Management of a 1 cm Coarse Calcified Testicular Mass on Ultrasound
A 1 cm coarse calcified mass in the testicle identified on ultrasound should be managed as a potential testicular malignancy with immediate referral for radical inguinal orchiectomy unless specific criteria for testis-sparing surgery are met. 1
Initial Evaluation
When a testicular mass is identified on ultrasound, a systematic approach is required:
Serum Tumor Markers:
- Obtain AFP, β-hCG, and LDH before any intervention including orchiectomy 1
- These markers are critical for diagnosis, staging, and prognosis
Imaging Considerations:
- Scrotal ultrasound with Doppler has already been performed, confirming the mass
- Calcification patterns are important but not definitive for benign vs. malignant
- MRI should not be used as the initial evaluation tool 1
Pre-treatment Counseling:
- Discuss fertility preservation and offer sperm banking before any intervention 1
- This is especially important if the contralateral testis is abnormal or absent
Decision Algorithm for Management
Option 1: Radical Inguinal Orchiectomy (Standard Approach)
- Indicated for most testicular masses as the primary treatment 1
- Provides definitive diagnosis and is therapeutic for localized disease
- Should be performed via an inguinal approach with early vascular control
Option 2: Testis-Sparing Surgery (Selected Cases Only)
Consider only if ALL of the following criteria are met:
- Mass is <2 cm
- Normal tumor markers (AFP and β-hCG)
- AND one of the following:
- Patient has a congenital or acquired solitary testis
- Patient has bilateral testicular masses
- Patient has known subfertility 1
Important Considerations
- Calcification Patterns: While calcification may suggest certain benign entities (epidermoid cyst, Sertoli cell tumor), malignant tumors can also present with calcification 2
- Benign vs.
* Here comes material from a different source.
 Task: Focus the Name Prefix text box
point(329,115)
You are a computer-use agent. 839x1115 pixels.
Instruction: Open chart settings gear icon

Malignant: Up to 50-80% of non-palpable or incidentally detected masses <2 cm may be benign 1, but calcified masses still require definitive management
- Risk of Malignancy: More than 90% of patients diagnosed with germ cell tumors are cured, including 70-80% with advanced disease 1, making aggressive management appropriate
Post-Orchiectomy Management
If orchiectomy confirms testicular cancer:
- Obtain abdominopelvic CT scan to assess retroperitoneal nodes
- Chest CT if abdominopelvic CT shows retroperitoneal adenopathy or chest X-ray is abnormal
- Further management depends on histology (seminoma vs. nonseminoma) and stage 1
Common Pitfalls to Avoid
- Delay in Diagnosis: A delay correlates with higher stage at presentation 1
- Scrotal Approach: Never perform a transscrotal biopsy or orchiectomy as this can compromise staging and treatment
- Misinterpreting Calcifications: While calcifications may suggest benign pathology in some cases, they can also be present in malignant tumors 2
- Neglecting Fertility Preservation: Sperm banking should be discussed before any intervention 1
Remember that testicular microlithiasis alone (without a mass) does not require intervention, but a discrete calcified mass requires definitive management 1.